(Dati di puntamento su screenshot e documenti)
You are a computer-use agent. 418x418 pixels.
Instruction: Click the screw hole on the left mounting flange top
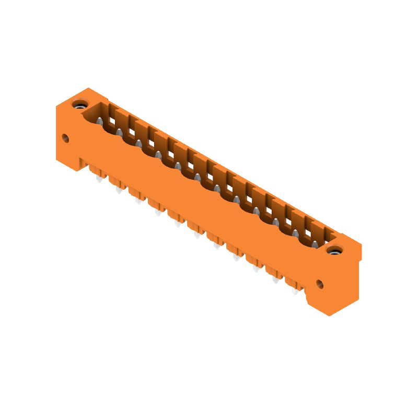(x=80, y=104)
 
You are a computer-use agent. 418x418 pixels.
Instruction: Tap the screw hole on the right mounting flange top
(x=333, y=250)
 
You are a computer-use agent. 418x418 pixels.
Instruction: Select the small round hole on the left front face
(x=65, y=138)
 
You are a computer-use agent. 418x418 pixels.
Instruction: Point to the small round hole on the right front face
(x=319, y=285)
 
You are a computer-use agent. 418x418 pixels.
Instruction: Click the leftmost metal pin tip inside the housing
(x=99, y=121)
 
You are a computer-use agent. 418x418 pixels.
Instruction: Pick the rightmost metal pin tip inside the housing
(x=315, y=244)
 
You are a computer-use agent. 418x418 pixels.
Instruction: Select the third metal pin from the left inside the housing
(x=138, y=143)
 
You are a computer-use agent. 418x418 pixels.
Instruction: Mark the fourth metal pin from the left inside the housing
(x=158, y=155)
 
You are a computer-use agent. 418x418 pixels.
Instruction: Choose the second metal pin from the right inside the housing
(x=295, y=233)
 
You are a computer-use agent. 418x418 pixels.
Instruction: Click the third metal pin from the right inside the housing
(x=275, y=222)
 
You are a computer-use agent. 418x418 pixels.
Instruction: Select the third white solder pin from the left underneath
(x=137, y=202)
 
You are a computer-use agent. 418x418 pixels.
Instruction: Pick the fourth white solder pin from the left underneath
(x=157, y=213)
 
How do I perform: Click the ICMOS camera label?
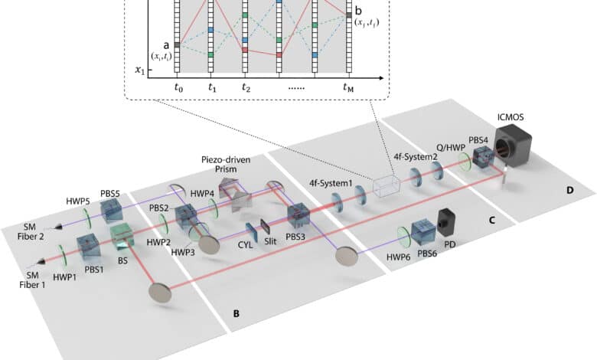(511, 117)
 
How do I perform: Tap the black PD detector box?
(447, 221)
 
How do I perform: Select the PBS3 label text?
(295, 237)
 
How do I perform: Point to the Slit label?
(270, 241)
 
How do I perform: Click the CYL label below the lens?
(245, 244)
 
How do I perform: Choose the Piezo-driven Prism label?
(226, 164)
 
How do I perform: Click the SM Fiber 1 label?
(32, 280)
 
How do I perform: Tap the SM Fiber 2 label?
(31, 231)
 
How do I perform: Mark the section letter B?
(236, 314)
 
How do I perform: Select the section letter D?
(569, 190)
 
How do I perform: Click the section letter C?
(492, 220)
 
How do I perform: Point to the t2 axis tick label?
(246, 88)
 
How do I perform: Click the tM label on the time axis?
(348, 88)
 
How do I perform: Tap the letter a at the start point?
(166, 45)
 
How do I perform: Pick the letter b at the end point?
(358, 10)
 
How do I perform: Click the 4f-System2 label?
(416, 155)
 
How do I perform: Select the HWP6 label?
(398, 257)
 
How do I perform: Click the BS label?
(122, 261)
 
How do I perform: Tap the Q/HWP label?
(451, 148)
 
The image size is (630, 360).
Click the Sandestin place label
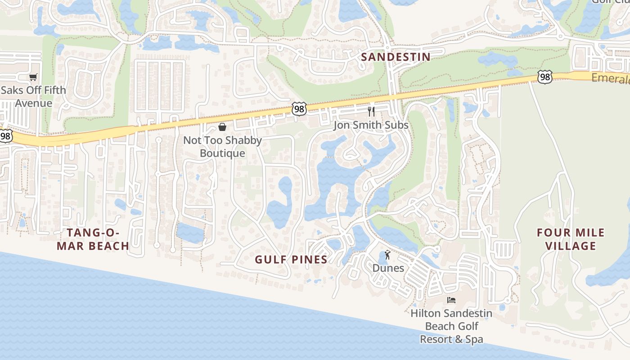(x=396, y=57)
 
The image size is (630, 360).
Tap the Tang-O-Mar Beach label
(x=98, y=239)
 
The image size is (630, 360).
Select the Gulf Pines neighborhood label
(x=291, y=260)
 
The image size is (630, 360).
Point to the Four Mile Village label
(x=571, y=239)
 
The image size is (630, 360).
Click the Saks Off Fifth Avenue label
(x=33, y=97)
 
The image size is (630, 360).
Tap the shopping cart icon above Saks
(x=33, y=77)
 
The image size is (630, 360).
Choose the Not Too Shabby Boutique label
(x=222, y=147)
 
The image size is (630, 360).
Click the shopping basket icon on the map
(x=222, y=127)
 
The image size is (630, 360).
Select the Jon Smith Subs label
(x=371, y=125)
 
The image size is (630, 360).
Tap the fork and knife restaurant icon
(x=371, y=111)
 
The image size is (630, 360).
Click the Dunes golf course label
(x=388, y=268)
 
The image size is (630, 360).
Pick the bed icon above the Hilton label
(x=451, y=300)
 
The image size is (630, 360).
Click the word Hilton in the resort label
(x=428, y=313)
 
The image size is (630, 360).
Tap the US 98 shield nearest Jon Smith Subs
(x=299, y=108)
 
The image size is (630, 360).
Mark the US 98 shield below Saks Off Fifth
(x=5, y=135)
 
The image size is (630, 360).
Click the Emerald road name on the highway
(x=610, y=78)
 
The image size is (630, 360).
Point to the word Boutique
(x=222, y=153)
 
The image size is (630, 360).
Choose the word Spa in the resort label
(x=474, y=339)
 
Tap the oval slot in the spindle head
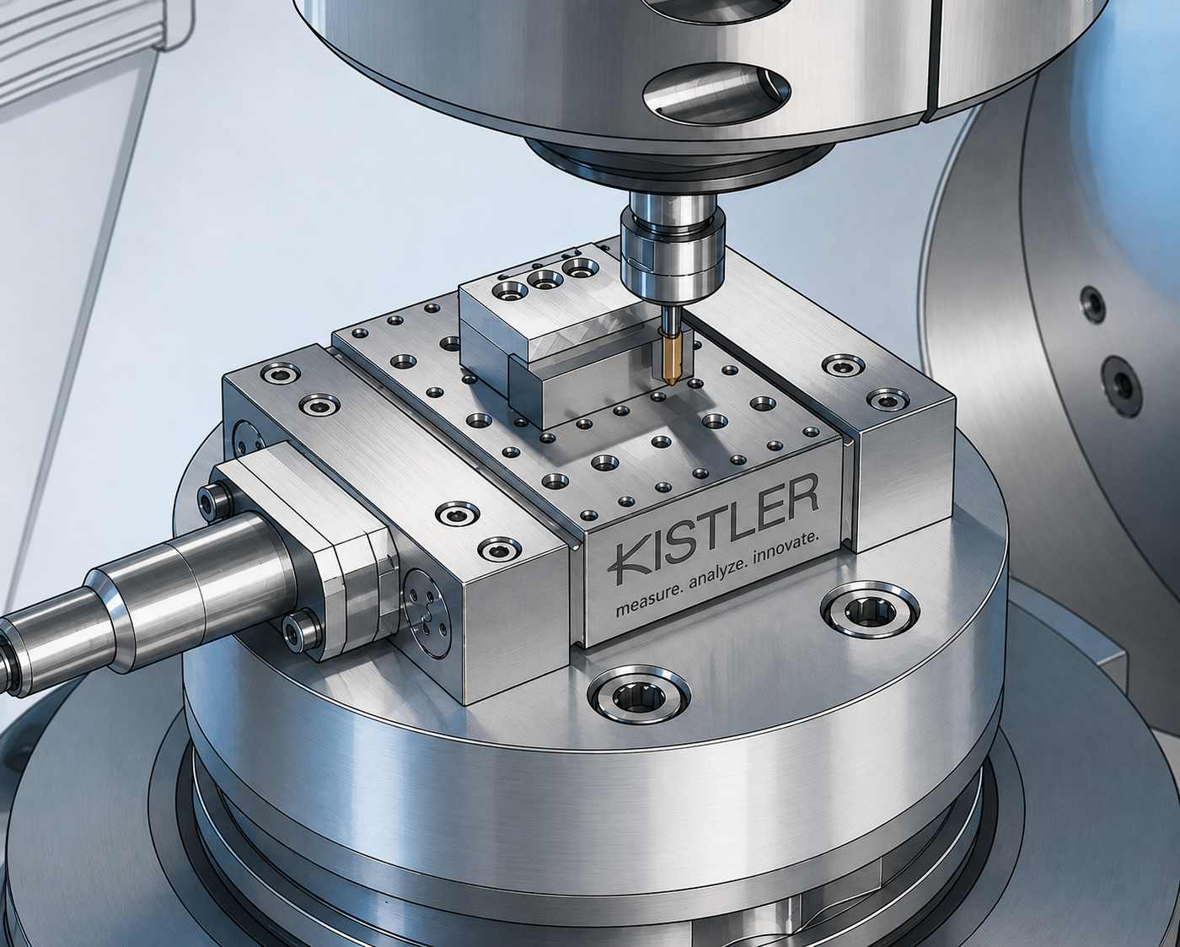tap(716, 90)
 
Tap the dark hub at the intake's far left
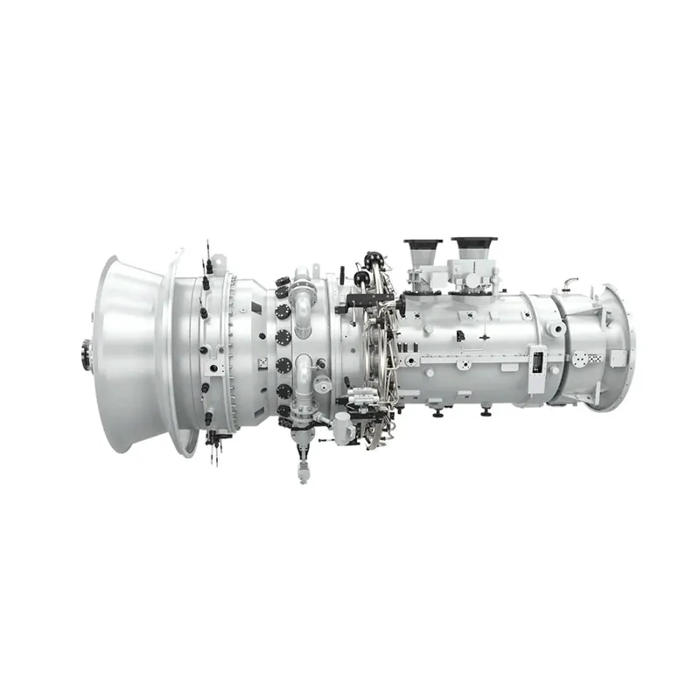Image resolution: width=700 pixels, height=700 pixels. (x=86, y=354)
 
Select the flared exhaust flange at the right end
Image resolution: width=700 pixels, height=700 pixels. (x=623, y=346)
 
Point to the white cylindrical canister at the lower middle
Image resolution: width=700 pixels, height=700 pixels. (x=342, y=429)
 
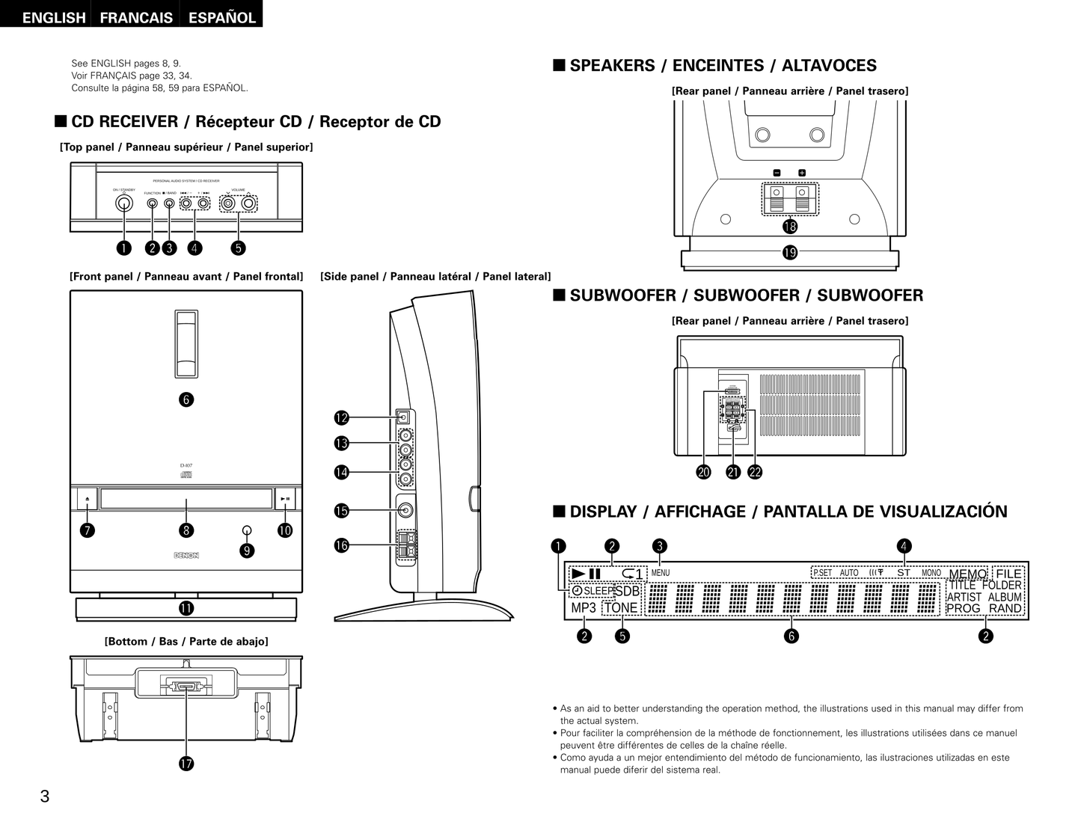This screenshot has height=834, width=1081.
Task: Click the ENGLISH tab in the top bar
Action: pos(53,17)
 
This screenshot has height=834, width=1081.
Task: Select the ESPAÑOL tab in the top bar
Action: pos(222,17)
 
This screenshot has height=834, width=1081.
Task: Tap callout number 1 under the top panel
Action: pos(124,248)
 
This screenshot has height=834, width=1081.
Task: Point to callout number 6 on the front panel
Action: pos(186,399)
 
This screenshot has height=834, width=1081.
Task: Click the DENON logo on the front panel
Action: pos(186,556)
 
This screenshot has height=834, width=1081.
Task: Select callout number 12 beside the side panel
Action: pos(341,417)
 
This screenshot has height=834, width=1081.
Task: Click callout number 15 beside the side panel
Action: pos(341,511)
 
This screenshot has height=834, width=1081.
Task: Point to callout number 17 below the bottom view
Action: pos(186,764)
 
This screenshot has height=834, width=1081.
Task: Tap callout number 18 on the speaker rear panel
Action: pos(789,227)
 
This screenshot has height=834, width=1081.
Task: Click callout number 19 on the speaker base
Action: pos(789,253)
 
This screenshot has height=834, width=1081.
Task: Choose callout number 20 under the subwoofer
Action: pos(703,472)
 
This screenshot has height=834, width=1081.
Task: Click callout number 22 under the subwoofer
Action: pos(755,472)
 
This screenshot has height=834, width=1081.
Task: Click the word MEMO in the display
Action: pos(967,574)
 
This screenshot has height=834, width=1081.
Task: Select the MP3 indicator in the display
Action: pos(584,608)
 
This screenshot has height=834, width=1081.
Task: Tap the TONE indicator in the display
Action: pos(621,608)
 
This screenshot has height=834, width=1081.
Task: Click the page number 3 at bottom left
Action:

→ **Consegna dell'esercizio**
Per favore, riscrivi le voci dall'inizio fino alla riga che contiene "(x=319, y=285)" inclusa, sostituendo "small round hole" con "tiny circular opening" e lasciando invariato tutto il resto. Ometti le immagini nella risposta.

→ **Risposta qui sotto**
You are a computer-use agent. 418x418 pixels.
Instruction: Click the screw hole on the left mounting flange top
(x=80, y=104)
 
You are a computer-use agent. 418x418 pixels.
Instruction: Tap the screw hole on the right mounting flange top
(x=333, y=250)
 
You are a computer-use agent. 418x418 pixels.
Instruction: Select the tiny circular opening on the left front face
(x=65, y=138)
 
You are a computer-use agent. 418x418 pixels.
Instruction: Point to the tiny circular opening on the right front face
(x=319, y=285)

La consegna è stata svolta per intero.